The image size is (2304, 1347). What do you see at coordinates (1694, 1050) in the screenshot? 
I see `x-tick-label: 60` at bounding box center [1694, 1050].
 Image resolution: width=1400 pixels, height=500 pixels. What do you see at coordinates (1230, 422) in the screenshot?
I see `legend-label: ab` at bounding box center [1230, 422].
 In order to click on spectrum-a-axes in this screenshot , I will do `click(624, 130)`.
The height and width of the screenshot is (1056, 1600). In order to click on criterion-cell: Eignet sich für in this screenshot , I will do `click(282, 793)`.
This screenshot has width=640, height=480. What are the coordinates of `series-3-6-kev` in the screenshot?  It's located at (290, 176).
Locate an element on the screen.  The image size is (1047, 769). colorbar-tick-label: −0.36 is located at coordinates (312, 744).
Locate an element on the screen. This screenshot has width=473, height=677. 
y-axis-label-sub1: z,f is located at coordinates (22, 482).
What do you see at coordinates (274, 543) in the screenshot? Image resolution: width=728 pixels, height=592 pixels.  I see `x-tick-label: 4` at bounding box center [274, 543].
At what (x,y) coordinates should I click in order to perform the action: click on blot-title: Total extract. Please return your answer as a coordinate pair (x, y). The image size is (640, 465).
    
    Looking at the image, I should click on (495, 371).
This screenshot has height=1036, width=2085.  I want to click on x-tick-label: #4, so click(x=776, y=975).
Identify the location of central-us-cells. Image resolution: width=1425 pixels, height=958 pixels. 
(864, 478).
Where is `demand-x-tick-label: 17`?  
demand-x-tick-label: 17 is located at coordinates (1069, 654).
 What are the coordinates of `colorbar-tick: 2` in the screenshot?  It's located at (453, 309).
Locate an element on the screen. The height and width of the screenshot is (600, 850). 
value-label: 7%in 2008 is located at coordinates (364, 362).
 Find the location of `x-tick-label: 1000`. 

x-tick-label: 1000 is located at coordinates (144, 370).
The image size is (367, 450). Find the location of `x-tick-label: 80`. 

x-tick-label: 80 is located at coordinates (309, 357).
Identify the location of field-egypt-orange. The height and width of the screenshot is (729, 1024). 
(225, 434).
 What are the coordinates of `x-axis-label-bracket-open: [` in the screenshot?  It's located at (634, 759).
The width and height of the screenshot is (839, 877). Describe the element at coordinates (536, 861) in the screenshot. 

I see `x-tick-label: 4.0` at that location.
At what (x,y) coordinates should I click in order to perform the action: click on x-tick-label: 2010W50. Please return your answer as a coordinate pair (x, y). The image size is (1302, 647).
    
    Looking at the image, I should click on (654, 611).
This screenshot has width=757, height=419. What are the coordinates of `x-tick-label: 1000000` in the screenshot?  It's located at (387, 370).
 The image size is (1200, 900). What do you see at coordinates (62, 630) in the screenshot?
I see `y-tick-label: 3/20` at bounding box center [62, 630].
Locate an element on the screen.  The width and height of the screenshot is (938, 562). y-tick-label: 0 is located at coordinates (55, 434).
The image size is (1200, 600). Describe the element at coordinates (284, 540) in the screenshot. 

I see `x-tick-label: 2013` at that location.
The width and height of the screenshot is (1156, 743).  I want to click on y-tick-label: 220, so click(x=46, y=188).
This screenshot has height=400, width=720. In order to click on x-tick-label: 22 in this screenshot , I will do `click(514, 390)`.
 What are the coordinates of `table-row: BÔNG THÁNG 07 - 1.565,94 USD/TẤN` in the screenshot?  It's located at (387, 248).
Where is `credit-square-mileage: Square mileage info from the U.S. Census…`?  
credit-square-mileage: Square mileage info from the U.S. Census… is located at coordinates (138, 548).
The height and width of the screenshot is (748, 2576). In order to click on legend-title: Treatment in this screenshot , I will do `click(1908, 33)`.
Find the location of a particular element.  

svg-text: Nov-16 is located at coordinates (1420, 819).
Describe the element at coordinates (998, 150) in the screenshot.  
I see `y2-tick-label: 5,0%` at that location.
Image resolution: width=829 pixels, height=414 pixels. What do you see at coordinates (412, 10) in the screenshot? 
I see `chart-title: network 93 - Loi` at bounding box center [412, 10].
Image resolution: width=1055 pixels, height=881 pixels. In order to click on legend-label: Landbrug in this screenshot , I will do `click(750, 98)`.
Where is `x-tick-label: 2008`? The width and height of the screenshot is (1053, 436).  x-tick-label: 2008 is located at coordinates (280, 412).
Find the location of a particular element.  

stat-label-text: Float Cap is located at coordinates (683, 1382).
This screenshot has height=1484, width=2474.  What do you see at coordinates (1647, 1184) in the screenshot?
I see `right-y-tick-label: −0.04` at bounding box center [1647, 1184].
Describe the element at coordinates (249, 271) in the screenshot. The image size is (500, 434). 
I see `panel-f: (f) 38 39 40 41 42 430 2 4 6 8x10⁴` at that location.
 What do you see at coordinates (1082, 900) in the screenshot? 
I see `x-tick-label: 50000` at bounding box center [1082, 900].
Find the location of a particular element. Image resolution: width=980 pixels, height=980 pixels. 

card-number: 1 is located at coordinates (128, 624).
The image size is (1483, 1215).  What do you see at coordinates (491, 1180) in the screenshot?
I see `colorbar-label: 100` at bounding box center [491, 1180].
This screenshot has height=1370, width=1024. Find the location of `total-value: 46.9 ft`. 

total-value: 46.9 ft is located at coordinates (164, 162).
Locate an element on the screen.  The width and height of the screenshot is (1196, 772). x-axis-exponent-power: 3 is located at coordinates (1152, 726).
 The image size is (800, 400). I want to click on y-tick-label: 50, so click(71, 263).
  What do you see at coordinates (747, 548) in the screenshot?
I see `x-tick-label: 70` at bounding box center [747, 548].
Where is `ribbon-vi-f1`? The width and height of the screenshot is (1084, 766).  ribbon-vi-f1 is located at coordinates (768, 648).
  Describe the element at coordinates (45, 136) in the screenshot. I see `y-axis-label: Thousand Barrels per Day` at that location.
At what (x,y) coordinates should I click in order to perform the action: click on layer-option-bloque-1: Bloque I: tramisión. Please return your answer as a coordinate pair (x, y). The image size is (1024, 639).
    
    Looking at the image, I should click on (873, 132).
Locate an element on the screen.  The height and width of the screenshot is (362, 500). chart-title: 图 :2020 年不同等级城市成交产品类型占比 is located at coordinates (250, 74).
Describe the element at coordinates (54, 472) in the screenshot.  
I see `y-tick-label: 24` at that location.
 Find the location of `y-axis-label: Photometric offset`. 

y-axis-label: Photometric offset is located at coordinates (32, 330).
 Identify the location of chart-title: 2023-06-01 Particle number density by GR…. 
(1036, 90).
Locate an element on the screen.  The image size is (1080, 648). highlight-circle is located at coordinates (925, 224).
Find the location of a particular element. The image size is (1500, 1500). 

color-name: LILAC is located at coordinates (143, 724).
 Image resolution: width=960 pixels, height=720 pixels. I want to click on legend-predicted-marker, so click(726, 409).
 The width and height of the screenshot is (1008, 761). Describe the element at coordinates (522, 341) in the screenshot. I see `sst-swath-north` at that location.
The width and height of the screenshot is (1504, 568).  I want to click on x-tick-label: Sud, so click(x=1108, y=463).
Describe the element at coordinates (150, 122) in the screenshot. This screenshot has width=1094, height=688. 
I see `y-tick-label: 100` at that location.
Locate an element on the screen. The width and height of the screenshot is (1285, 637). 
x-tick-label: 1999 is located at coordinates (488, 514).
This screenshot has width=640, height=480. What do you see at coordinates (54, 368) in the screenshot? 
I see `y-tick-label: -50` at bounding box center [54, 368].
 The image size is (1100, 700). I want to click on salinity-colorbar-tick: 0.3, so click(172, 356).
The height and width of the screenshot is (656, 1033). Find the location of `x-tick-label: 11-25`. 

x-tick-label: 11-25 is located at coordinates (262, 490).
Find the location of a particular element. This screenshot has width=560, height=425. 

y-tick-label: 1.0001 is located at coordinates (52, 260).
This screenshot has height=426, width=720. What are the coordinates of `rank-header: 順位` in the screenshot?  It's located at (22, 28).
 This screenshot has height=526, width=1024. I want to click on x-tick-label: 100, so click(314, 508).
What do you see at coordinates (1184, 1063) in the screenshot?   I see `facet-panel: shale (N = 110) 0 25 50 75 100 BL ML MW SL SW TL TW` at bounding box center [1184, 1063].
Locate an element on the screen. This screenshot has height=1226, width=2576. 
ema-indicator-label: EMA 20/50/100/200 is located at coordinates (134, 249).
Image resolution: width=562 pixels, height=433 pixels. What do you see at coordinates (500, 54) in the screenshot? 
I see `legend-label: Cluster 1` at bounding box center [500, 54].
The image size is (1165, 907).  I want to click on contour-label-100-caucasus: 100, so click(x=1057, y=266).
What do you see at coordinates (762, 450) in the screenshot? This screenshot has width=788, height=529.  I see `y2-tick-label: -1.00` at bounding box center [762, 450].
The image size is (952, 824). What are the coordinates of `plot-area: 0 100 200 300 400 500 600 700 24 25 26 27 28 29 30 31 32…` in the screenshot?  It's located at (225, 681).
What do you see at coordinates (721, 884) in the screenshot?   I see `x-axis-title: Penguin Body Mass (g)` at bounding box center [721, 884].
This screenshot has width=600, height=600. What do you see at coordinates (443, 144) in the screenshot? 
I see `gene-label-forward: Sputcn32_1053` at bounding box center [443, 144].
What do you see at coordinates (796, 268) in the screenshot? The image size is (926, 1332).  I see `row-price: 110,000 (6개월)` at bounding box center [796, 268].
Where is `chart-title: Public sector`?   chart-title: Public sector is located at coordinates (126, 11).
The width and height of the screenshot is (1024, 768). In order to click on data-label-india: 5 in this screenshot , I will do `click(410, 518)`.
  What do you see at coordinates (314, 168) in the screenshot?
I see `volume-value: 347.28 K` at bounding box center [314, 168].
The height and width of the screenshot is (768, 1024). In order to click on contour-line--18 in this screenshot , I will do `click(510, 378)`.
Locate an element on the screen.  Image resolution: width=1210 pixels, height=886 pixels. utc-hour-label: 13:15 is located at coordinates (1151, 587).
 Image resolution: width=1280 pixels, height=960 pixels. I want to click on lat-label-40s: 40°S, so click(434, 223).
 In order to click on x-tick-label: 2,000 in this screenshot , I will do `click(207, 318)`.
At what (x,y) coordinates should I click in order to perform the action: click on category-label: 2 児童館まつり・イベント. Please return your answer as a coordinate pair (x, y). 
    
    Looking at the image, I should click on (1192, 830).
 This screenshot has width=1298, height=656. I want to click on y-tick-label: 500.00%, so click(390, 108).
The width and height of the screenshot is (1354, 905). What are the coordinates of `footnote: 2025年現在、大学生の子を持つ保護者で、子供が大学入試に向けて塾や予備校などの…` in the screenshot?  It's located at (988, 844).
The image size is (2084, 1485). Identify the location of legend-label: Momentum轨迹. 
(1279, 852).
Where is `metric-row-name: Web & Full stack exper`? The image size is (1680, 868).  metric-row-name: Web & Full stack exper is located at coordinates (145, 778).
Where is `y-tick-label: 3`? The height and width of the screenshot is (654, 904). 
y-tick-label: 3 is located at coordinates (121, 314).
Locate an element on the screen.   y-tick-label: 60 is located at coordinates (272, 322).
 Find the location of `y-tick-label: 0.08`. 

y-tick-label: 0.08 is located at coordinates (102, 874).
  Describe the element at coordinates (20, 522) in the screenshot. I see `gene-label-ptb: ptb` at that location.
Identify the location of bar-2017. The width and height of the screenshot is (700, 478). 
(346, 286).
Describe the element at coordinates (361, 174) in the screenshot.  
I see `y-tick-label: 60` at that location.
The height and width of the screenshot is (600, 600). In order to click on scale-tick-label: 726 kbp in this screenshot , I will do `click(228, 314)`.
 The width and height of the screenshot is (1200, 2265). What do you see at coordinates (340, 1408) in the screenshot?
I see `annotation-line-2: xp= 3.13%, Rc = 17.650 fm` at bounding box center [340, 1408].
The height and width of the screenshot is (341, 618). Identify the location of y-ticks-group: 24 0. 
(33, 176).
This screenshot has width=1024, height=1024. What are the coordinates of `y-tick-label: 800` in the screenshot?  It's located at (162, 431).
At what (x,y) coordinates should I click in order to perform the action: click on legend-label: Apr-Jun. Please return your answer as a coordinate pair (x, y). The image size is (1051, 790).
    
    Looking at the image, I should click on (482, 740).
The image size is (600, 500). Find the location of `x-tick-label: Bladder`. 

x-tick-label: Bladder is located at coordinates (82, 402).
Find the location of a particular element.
--------------------
Exercise: Rewrite the data from the line with "This screenshot has width=640, height=480. What are" up to and including the line with "This screenshot has height=1036, width=2085.", substituting "dimensions" for "resolution" and leaving everything else unchanged.

Written response:
This screenshot has width=640, height=480. What are the coordinates of `series-3-6-kev` in the screenshot?  It's located at (290, 176).
Locate an element on the screen.  The image size is (1047, 769). colorbar-tick-label: −0.36 is located at coordinates (312, 744).
Locate an element on the screen. This screenshot has width=473, height=677. 
y-axis-label-sub1: z,f is located at coordinates (22, 482).
What do you see at coordinates (274, 543) in the screenshot? Image dimensions: width=728 pixels, height=592 pixels.  I see `x-tick-label: 4` at bounding box center [274, 543].
At what (x,y) coordinates should I click in order to perform the action: click on blot-title: Total extract. Please return your answer as a coordinate pair (x, y). The image size is (640, 465).
    
    Looking at the image, I should click on (495, 371).
This screenshot has height=1036, width=2085.  I want to click on x-tick-label: #4, so click(x=776, y=975).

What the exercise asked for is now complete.